The present state of affairs was not inevitable but for the vacillation of Europe’s leadership. For more than two years, opportunities to stanch the blood loss of investor confidence have been met with ambivalence and only momentary flashes of consensus about the existential threat. The pledge to Spanish containment adds to the half-trillion-dollar price tag of rescue in Greece, Ireland and Portugal.

The terms of Greek support may yet unravel when its citizens go to the polls for the second time in as many months on June 17. If parties opposed to austerity measures form a government and follow through on commitments to renegotiate terms of the bailout, Greece will almost certainly have to decamp the eurozone for the drachma. Effectively cut off from sovereign bond markets, a dramatic shift in standards of living will threaten a parliamentary republic that was only established in 1975 following the Regime of the Colonels.
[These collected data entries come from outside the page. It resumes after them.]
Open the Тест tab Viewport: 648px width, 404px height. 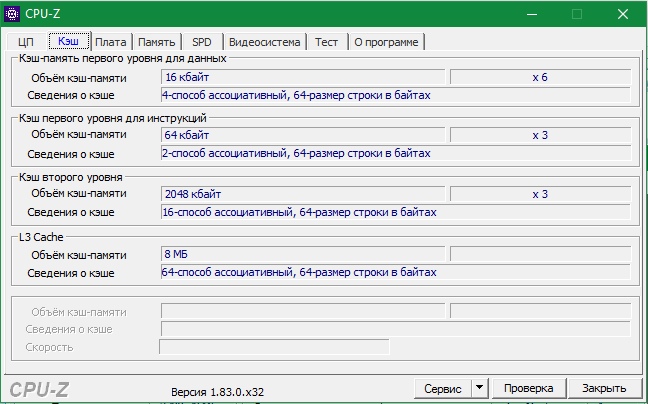click(x=326, y=41)
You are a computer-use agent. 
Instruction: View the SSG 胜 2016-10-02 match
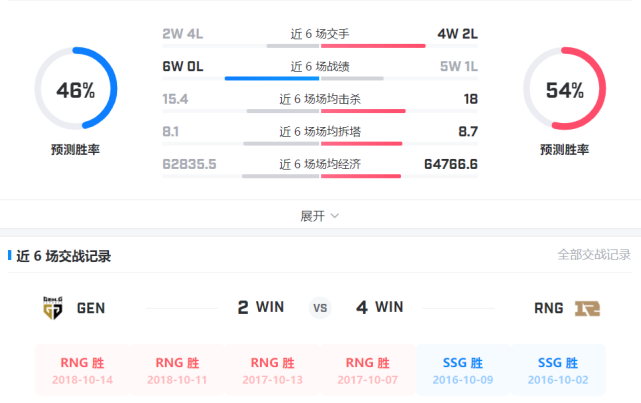click(x=559, y=371)
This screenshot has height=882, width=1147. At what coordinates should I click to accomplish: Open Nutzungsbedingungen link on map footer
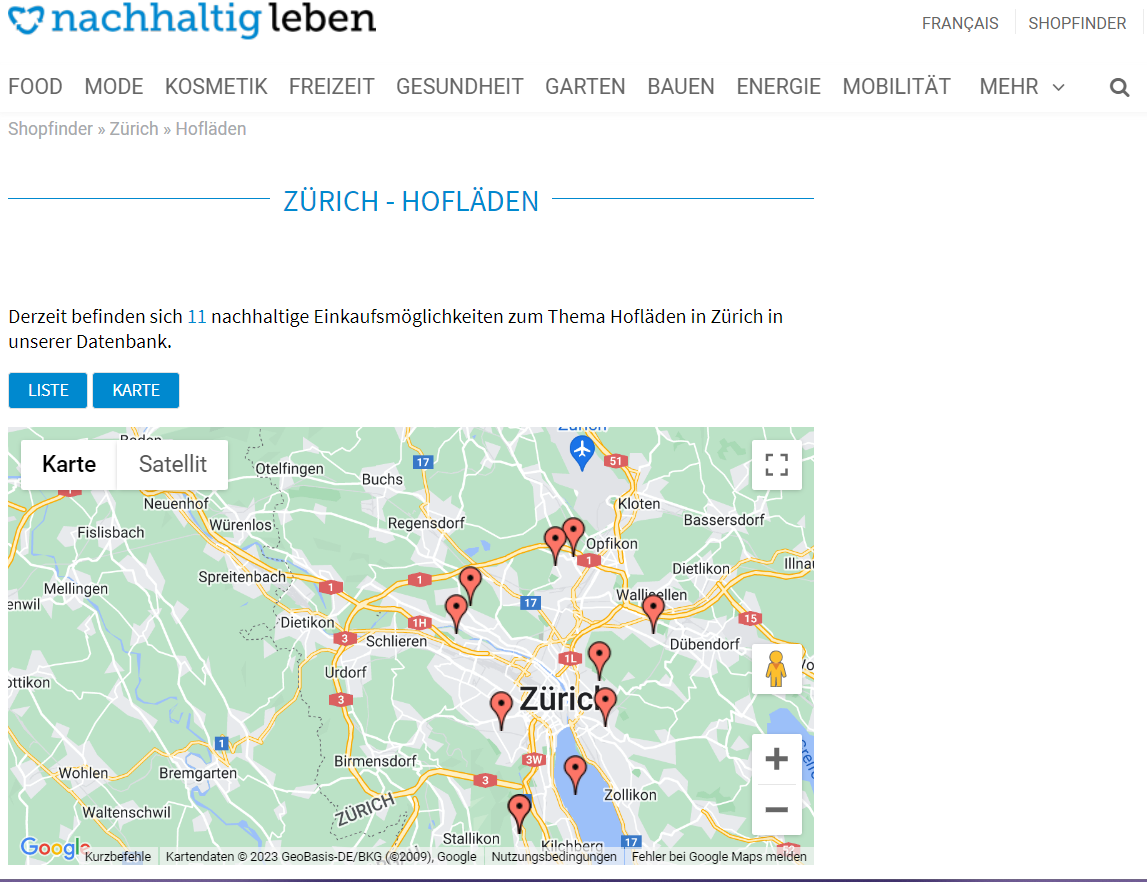pos(554,857)
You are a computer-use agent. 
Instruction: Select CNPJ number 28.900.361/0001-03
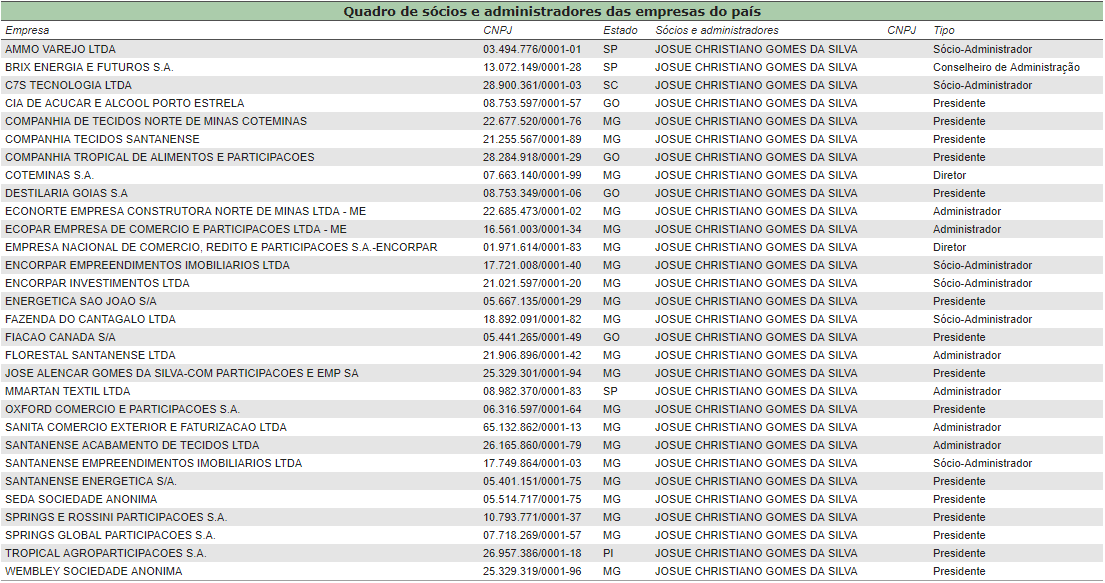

Membership in the eurozone is hardly a prerequisite when its difficulties are being apportioned. In an opinion piece in this weekend’s Sunday Telegraph, Britain’s Chancellor of the Exchequer George Osborne described the United Kingdom’s coquetry with recession squarely in its European context. “Our recovery—already facing powerful headwinds from high oil prices and the debt burden left behind by the boom years—is being killed off by the crisis on our doorstep.”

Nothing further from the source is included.